Hey Scott, I'm not proposing to drop the use of Py3DNS,

The problem is on how the package is built, the python env (virtualenv) where package is built is not isolated and has Py3DNS on it, see above example `python -m build --no-isolation`, so py3dns is addedd in the package build as requirement and tools like poetry get it as requirement and install it.

The only thing you need to do is to ensure that package is build and released from a python env, virtual env without py3dns on it at the moment of building this package. `python -m build` that command should ensure it.

If this is not clear can you share how the package is built and released to pypi please? So I can help you out and check how Py3DNS is added at the built time instead of dnspython.

Cheers,
Pedro

All that's on pypi is the source tarball:

https://pypi.org/project/dkimpy/#files

Any build issues are in whatever the target environment is.

The build process is:

python3 setup.py sdist
twine upload [file]

Hi Scott, could you please check when you run `python3 setup sdist` that Py3DNS is not available to import.

python3 -c "import DNS"

if it's available that's the reason why the sdist package sent to pypi has the wrong require in `dkimpy.egg-info/requires.txt

root@62086b4fda19:/dkimpy-1.1.5/dist# cat dkimpy-1.1.5/dkimpy.egg-info/requires.txt
Py3DNS

[ARC]
authres

[asyncio]
aiodns

[ed25519]
pynacl

[testing]
authres
pynacl

instead of

root@5ced28f3f5b3:/dkimpy-1.1.5/dist/dkimpy-1.1.5# cat dkimpy.egg-info/requires.txt
dnspython>=2.0.0

[ARC]
authres

[asyncio]
aiodns

[ed25519]
pynacl

[testing]
authres
pynacl

If that's the reason you only need to create an empty virtualenv to run python3 setup.py sdist so py3dns is not avaliable when sdist is generated

That makes sense. I almost certainly have it installed in the environment where I do that.\

Perfect!!! Could you try and generate a new version 1.1.6 and check that contents are like this:

# cat dkimpy.egg-info/requires.txt
dnspython>=2.0.0

[ARC]
authres

[asyncio]
aiodns

[ed25519]
pynacl

[testing]
authres
pynacl

If so please publish it to pypi so I can update the lib on my end?

KR,
Pedro

Hey Scott, are you planning to do a new release fixing this package issue soon? I want to upgrade to this latest version 1.0.5 but I'm affected by this issue.

Regards,
Pedro

Hi Scott, do you have any update on this?

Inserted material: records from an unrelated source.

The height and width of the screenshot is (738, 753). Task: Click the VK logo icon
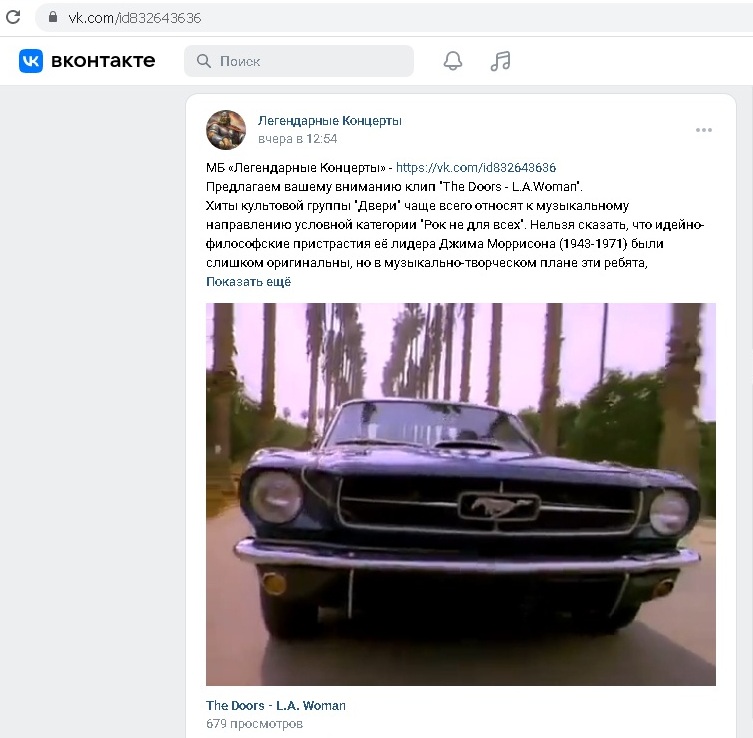tap(31, 61)
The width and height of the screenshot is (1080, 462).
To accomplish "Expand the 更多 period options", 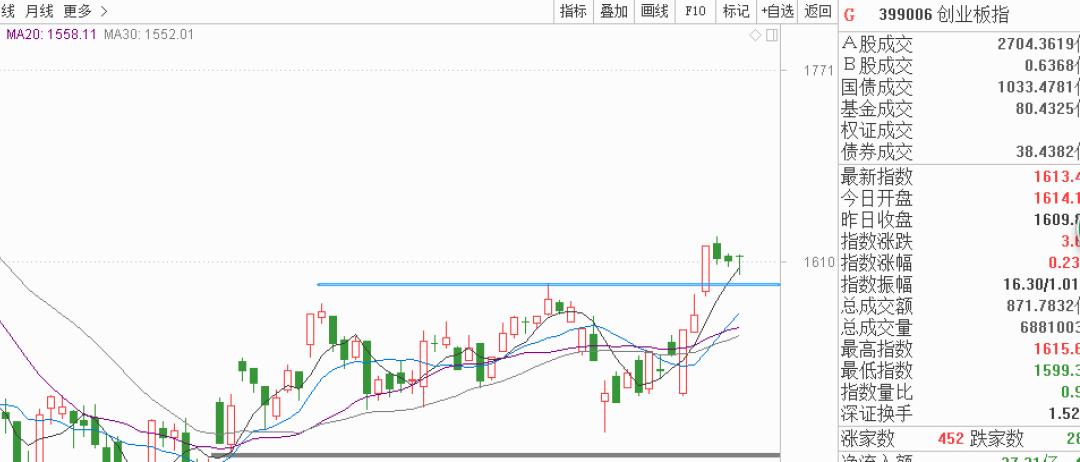I will 85,11.
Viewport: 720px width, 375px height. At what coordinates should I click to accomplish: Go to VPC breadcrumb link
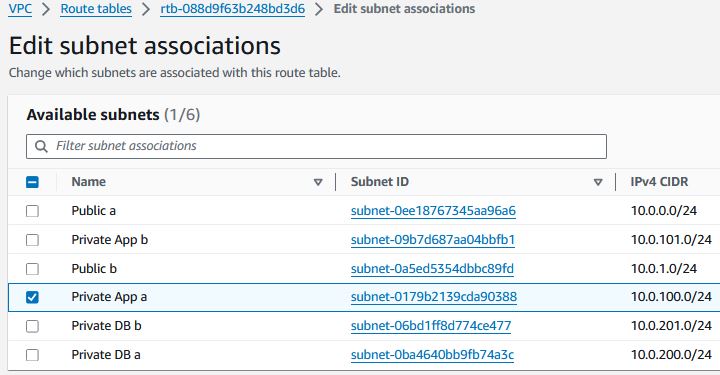tap(20, 9)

On Wednesday, August 16, 2023 3:42:39 AM EDT you wrote:
> Hi Scott, do you have any update on this?

Not really. Given that the Python ecosystem doesn't support the concept of
alternative dependencies (sigh), I'm still considering what to do about this
that's more than just a short-term fix.

Regenerating the sdist with dnspython being required instead of py3dns really
only shifts the problem.

I'm considering making them both optional and you have to pick one, but that's
not very satisfactory either, as the package should work as installed with no
options.

Scott K

I understand it, but could you consider revert to the previous behaviour on 1.0.5 where packages where released with dnspython as main dep instead of Py3DNS?

You could later find a way of making it more rock solid?

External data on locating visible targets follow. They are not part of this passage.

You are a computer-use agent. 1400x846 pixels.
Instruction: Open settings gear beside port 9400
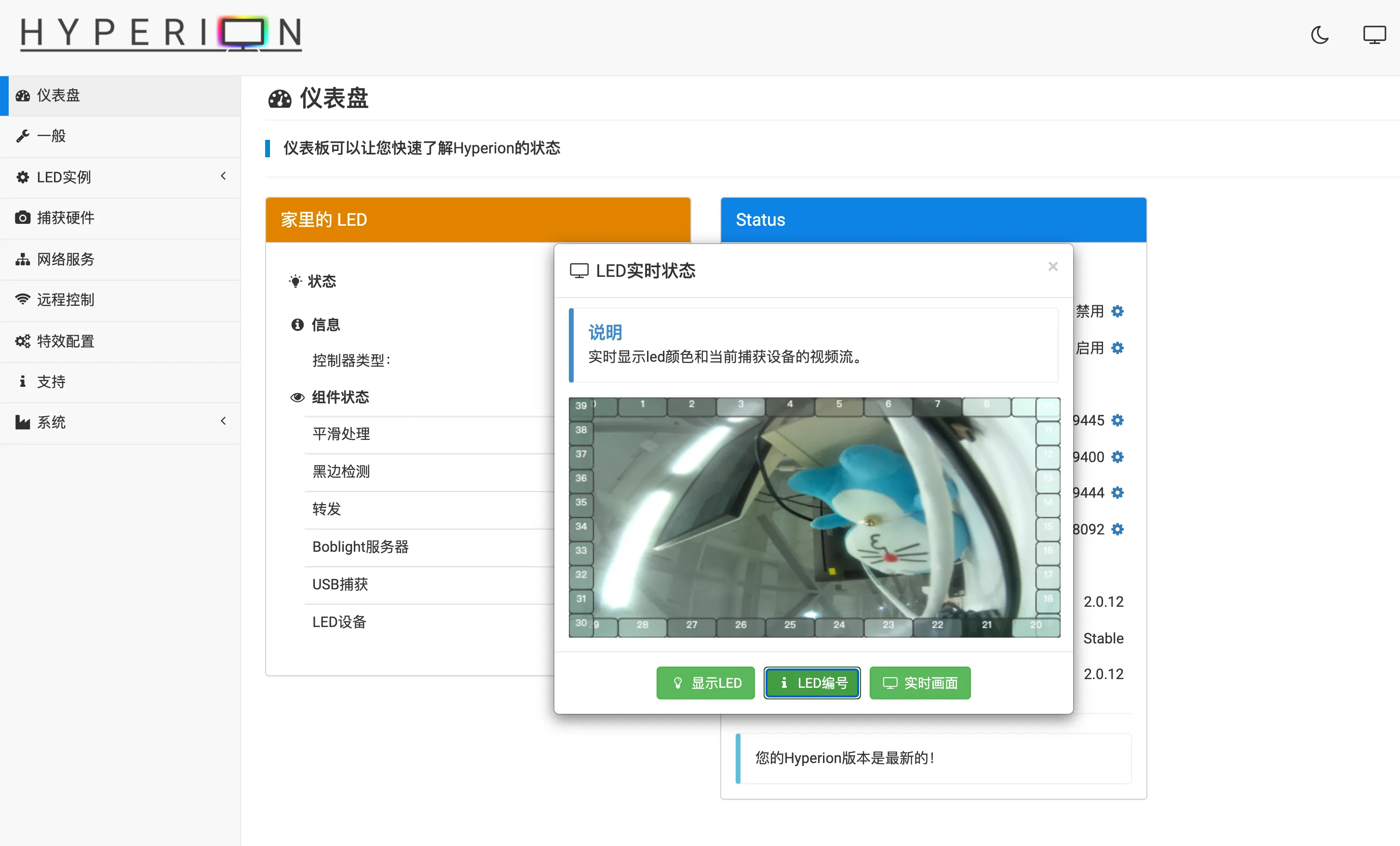[x=1117, y=457]
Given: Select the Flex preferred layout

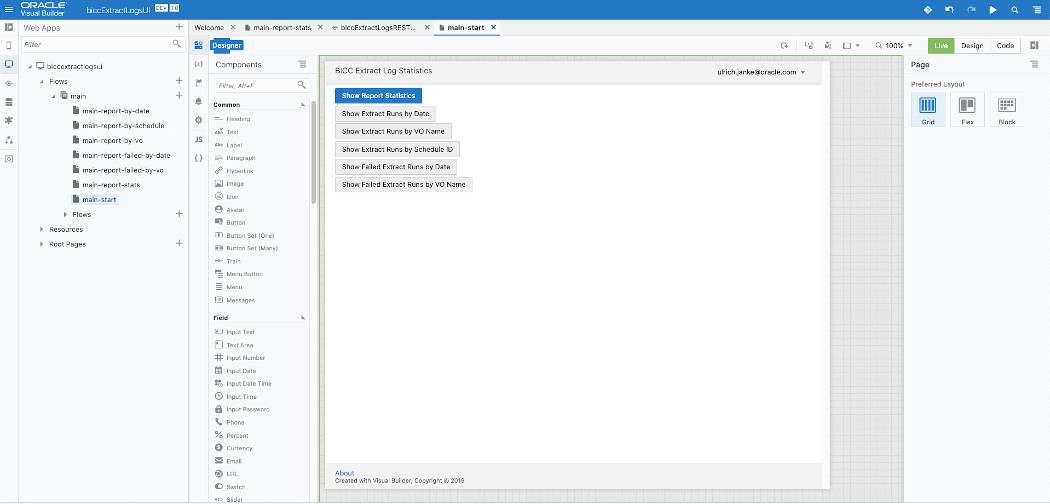Looking at the screenshot, I should tap(967, 107).
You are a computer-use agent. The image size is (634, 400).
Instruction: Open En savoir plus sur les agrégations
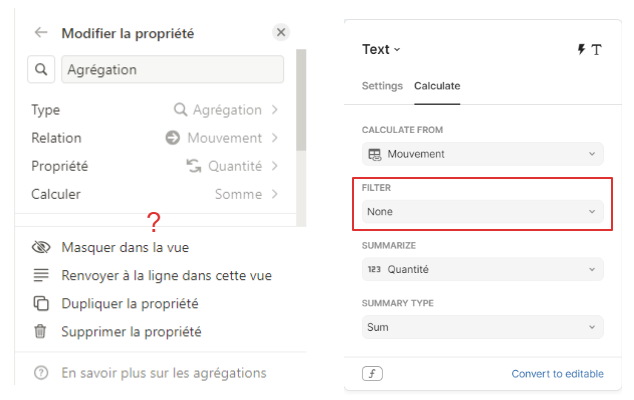[x=163, y=373]
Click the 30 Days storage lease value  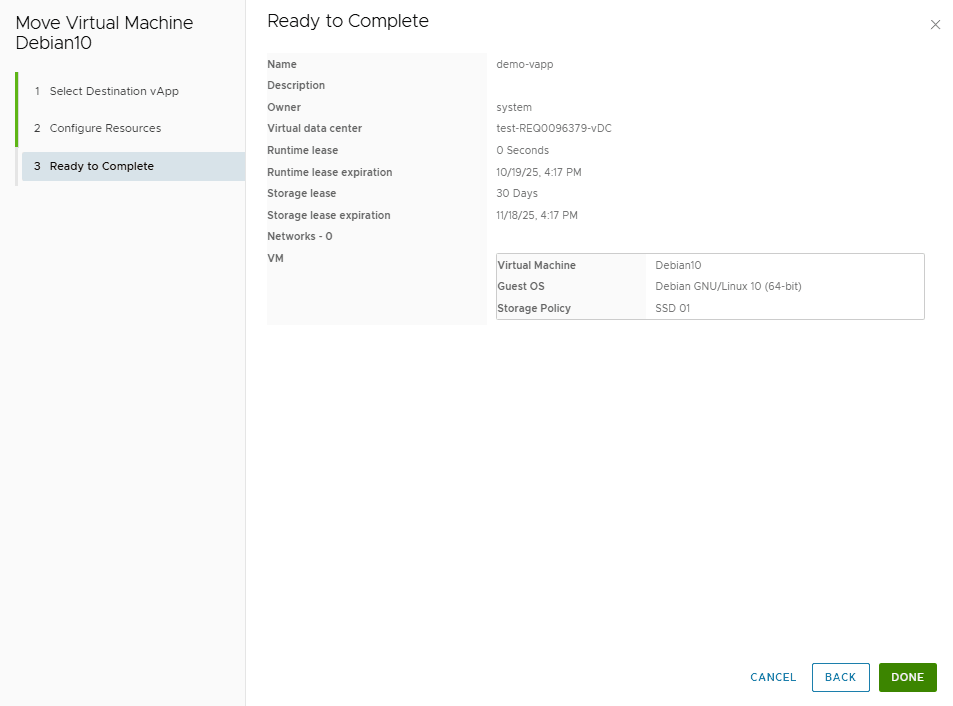point(517,193)
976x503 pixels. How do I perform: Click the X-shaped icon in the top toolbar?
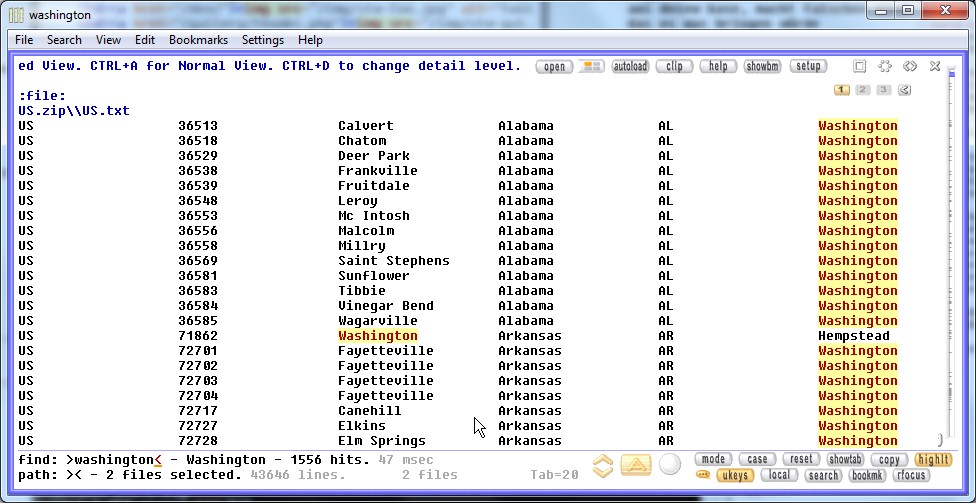pyautogui.click(x=935, y=67)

Also checking code in dnsplug.py, dnspython is preferred and Py3DNS is alternative.

# Prefer dnspython if it's there, otherwise use pydns
try:
    import dns.resolver
    _get_txt = get_txt_dnspython
except ImportError:
    try:
        import DNS
        DNS.DiscoverNameServers()
        _get_txt = get_txt_pydns
    except:
        raise

What do you think?

Pedro

Hey Scott, sorry to bother you what do you think about my previous message, any chance I can get a version with the dependency updated in the package?

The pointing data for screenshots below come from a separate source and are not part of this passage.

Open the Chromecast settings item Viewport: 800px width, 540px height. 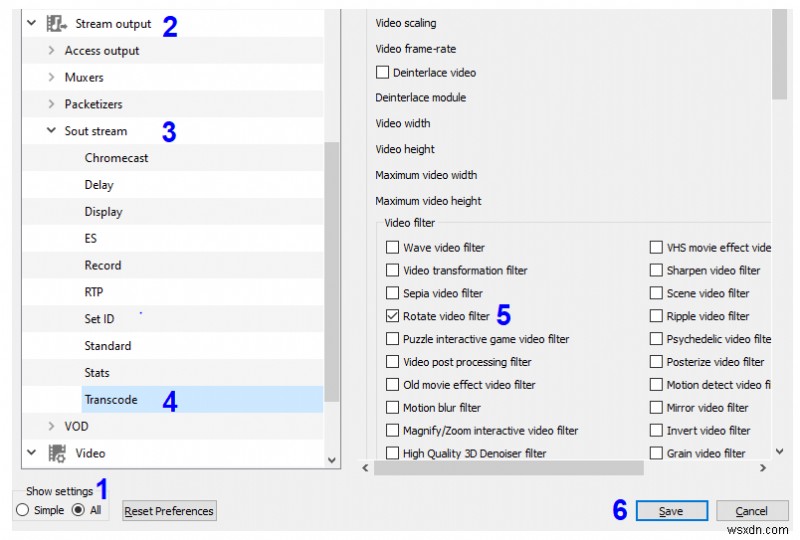pyautogui.click(x=117, y=158)
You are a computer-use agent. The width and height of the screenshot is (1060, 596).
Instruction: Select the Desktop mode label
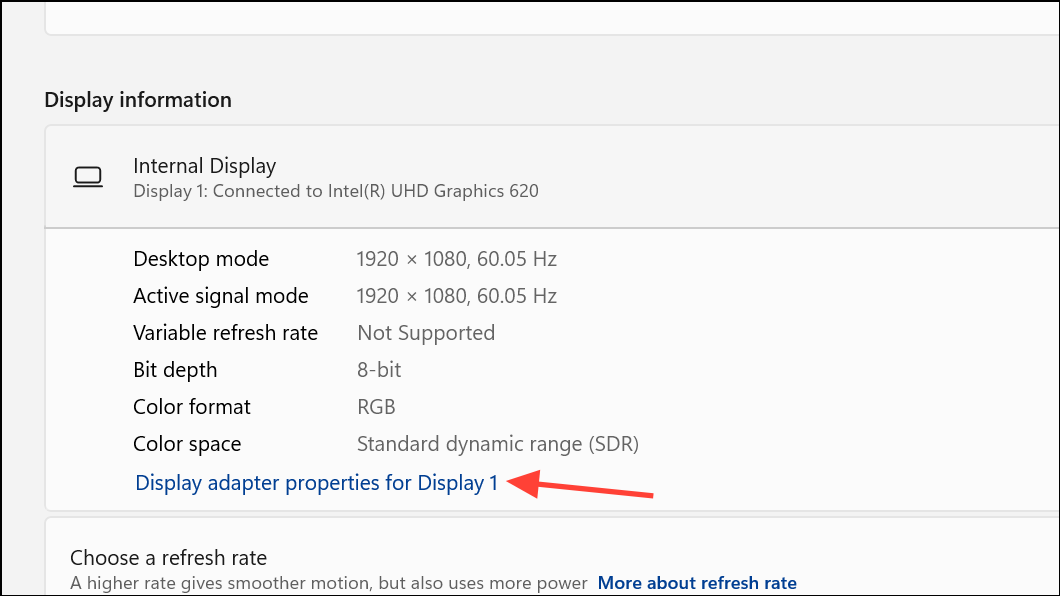pyautogui.click(x=201, y=259)
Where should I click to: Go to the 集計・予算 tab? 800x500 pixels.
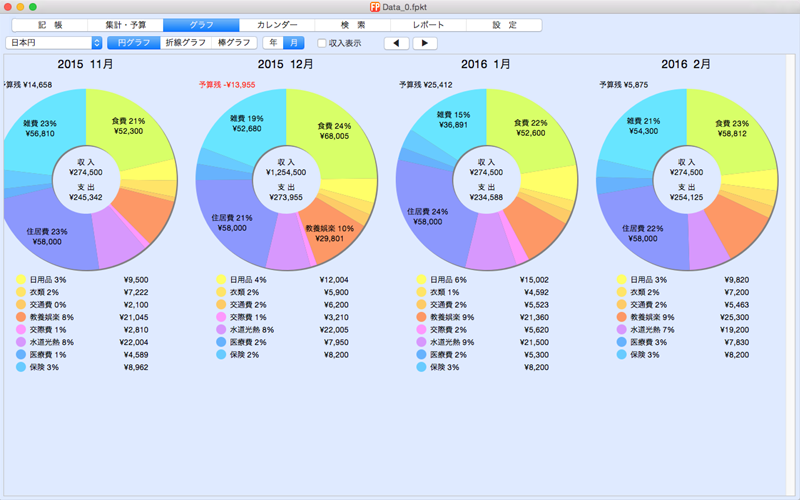tap(125, 24)
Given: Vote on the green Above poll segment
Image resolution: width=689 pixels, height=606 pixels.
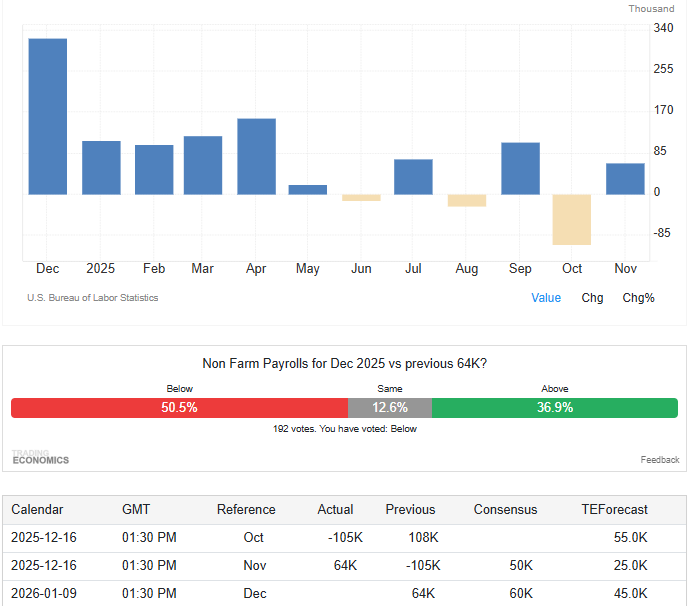Looking at the screenshot, I should click(x=555, y=408).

Hi Scott, not sure if you are off and don't have access to this, but please when you are back could you tell me if you can address a new release as asked? If not I'll need to think a way of doing it by myself, basically I want to remove Deprecation Warnings in app and I cannot update to latest version because I'm hitting this issue but with a new release backward compatible as commented above, it will work for me and I think for other people too.